Only when the scripting is tied into Nemesysco’s patented software system is there any commercial value, or advantage, in this system because the chain of licensing deals, from Nemesysco to Digilog UK and on to Capita means that only Capita has access to both the software and scripting and so, as long as Capita can sell local authorities the idea that the system might actually work, it has an advantage over its competitors when bidding for contracts and an opportunity to try and recoup some of the £6.5 million is laid out in 2004 when acquiring the rights to what is, in reality, a complete and utter steaming pile of worthless pseudoscientific bullcrap.

 Conclusion.

So that’s more or less the full picture and to sum up:

1. Voice Risk Analysis doesn’t work because one of the two components of the system is based on nothing more than a bunch of pseudoscientific nonsense with no credible foundations in actual speech science.

2. The DWP’s £2 million trial was failure, not least because it was poorly designed and implemented from the outset, failed to include a proper technical evaluation of the software system used to evaluate claimant interviews and because the DWP chose to disregard scientific evidence which shows the system to be a lemon.
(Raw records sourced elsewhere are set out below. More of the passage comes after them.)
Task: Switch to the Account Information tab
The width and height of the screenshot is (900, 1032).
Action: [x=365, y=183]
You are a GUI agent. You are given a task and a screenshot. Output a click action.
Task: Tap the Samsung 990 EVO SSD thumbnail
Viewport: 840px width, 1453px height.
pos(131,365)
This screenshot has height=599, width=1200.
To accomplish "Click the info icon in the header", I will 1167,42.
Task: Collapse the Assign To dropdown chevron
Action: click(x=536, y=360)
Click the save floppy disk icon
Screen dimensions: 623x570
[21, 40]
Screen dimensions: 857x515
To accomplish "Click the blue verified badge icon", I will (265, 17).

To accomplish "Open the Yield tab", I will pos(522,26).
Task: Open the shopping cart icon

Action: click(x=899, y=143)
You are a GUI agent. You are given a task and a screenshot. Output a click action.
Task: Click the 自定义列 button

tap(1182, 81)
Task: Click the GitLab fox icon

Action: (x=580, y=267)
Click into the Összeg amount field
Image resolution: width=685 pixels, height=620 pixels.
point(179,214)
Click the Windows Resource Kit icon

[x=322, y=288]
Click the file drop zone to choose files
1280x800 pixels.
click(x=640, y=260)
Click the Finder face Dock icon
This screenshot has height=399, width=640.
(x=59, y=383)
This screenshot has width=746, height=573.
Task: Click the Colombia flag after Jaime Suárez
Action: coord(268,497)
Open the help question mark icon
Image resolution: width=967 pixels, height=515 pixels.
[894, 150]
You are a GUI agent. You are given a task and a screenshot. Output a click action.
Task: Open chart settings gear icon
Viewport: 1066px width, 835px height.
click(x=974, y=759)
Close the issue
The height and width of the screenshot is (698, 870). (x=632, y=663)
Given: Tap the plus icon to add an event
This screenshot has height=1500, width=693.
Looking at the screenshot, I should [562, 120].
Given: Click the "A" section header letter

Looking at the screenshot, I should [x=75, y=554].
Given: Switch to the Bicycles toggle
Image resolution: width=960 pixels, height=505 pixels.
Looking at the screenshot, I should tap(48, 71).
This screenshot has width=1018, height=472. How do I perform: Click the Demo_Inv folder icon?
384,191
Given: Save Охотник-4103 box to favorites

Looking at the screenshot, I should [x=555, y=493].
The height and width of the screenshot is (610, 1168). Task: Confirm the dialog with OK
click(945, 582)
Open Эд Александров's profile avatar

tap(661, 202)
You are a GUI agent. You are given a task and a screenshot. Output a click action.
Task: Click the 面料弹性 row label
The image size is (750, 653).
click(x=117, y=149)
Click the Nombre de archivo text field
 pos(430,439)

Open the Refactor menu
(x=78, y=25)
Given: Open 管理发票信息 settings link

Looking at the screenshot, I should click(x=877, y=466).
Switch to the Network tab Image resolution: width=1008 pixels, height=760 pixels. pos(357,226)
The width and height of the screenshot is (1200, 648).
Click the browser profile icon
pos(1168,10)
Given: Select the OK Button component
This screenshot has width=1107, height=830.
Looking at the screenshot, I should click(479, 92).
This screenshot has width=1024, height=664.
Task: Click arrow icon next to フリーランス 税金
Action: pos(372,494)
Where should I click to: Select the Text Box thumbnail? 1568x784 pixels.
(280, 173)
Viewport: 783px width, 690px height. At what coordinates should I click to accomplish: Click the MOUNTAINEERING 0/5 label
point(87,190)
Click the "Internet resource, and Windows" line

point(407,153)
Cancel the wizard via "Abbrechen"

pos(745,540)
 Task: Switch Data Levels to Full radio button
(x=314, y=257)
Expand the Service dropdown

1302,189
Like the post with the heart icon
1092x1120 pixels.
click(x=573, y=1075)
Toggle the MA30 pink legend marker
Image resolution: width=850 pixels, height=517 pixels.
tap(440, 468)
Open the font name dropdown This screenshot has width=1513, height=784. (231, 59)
Then, to compound matters further, the DWP bottled it completely when they wrote up their evaluation, leaving the way clear for Capita to continue hawking the system around the public sector despite the trial, itself, having provided clear evidence of the system’s unreliability.

3. If you happen to be a councillor on one of the councils that is currently using this system – and Southwark is not the only council using it to assess claims for the single person’s Council Tax discount – then, unless your council is routinely carrying out its own random follow-up checks on supposedly low-risk claimants, as identified by the system, then you have absolutely no way of actually monitoring the system’s performance and – worse still – no way of knowing just exactly how many fraudulent benefit claims are being fast-tracked through the system without adequate checks being carried out on the back of  unreliable assessments delivered by this system.

So, next you’re handed the performance data for this system, just remember that out of out of just over 5,600 ‘low risk’ claimants who underwent proper follow-up checks during the DWP’s trial, a little over 1 in 5 were found to have been overpaid on their claim while, in the worst performing councils in the trial, as many as 9 out of 10 claimants classified as high risk turned out to have submitted perfectly genuine claims.

In fact, of the 1634 people flagged as high risk and whose claims were actually fully investigated during the phase 2 trials, around 1 in 19 were actually found to have been underpaid on their claim after further investigations had been carried out.

There were also a further 1390 ‘high risk’ claimants that received no follow-up by the end of the trial, many – according to staff who worked on these system during the trials – because it was absolutely obvious that the claimant was genuine, regardless of what the system said. From what I’ve been told, privately, a significant portion of the ‘high risk’ claimants who weren’t investigated were elderly people on fixed incomes who had neither means nor the opportunity to even try and defraud the system.